[[ Passage open ]]
Still, it’s normal for most Americans to feel unnerved during heightened volatility, Chatzky said.

“There’s very little doubt that consumers are feeling nervous, maybe more nervous than we’ve felt in quite some time,” she said.

Committing to setting money aside in a high-yield savings account, whether by scaling back on dining out or rideshare expenses, will help regain some financial control, Chatzky said.

Top-yielding online savings accounts currently pay 4.4%, on average, well beyond the savings account rates at some of the largest retail banks, which average just 0.41%.

“Taking action is the best way to feel more resilient,” she said.

It’s understandable why some may be hesitant to continue investing, however, when you are investing for the long term, a down market is an opportunity for dollar-cost averaging, which helps smooth out price fluctuations in the market, Chatzky said.

This is also a good time to check your investments to make sure you are still allocated properly and rebalance as needed, so you are not taking on more risk that you are comfortable with, she added.

Timing the market is a losing bet

Talk yourself down from making any sudden financial moves, Chatzky advised.

Trying to time the market is almost always a bad idea, other financial experts also say. That’s because it’s impossible to know when good and bad days will happen.

For example, the 10 best trading days by percentage gain for the S&P 500 over the past three decades all occurred during recessions, often in close proximity to the worst days, according to a Wells Fargo analysis published last year.

And, although stocks go up and down, the S&P 500 index has an average annualized return of around 10% over the past few decades.
[[ Passage closed ]]
[[ Data for analysis open ]]
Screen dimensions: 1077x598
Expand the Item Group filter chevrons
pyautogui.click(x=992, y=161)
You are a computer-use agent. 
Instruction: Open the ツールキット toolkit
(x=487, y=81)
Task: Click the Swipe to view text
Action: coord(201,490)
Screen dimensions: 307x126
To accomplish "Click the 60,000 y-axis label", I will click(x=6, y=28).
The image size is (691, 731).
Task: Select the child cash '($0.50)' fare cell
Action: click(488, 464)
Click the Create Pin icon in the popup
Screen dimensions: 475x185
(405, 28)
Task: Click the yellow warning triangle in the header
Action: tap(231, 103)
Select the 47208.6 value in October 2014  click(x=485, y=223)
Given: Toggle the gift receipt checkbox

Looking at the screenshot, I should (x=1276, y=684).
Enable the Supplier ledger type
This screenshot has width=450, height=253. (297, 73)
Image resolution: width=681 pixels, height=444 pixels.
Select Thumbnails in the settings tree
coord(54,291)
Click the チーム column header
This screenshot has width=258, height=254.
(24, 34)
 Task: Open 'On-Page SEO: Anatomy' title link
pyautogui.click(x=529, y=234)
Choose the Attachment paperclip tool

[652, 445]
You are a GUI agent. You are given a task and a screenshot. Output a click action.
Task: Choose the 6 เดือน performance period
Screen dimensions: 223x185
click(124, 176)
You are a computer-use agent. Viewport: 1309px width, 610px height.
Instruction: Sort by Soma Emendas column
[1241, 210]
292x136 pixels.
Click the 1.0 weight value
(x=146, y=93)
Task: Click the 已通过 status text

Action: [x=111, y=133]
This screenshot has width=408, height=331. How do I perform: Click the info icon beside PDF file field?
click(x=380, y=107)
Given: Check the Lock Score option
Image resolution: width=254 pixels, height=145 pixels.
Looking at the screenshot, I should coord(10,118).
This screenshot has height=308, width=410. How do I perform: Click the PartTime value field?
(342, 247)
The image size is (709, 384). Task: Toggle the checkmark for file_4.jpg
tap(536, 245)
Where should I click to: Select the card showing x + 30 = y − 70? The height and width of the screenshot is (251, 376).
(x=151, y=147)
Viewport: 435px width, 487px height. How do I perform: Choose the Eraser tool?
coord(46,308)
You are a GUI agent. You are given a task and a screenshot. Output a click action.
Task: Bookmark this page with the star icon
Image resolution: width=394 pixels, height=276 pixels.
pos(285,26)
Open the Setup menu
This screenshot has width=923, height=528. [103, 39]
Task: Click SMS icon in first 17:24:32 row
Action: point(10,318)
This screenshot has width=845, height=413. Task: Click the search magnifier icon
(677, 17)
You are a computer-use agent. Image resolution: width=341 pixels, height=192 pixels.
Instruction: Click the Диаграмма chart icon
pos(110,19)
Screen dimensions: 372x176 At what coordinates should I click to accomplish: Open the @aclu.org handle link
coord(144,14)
[[ Data for analysis closed ]]
● **To do**
1 - Shorten the paragraph of the investing passage that begins "It's understandable why some may be hesitant," keeping its main points.
2 - Repeat the investing passage word for word, starting with "Trying to time" and going on through "days will happen.".
The entries aren't needed for any of this work.

● **Exercise answers**
1 - Chatzky said hesitancy about investing is understandable. For long-term investors, though, a down market is a chance for dollar-cost averaging, which smooths out price swings.

2 -
Trying to time the market is almost always a bad idea, other financial experts also say. That’s because it’s impossible to know when good and bad days will happen.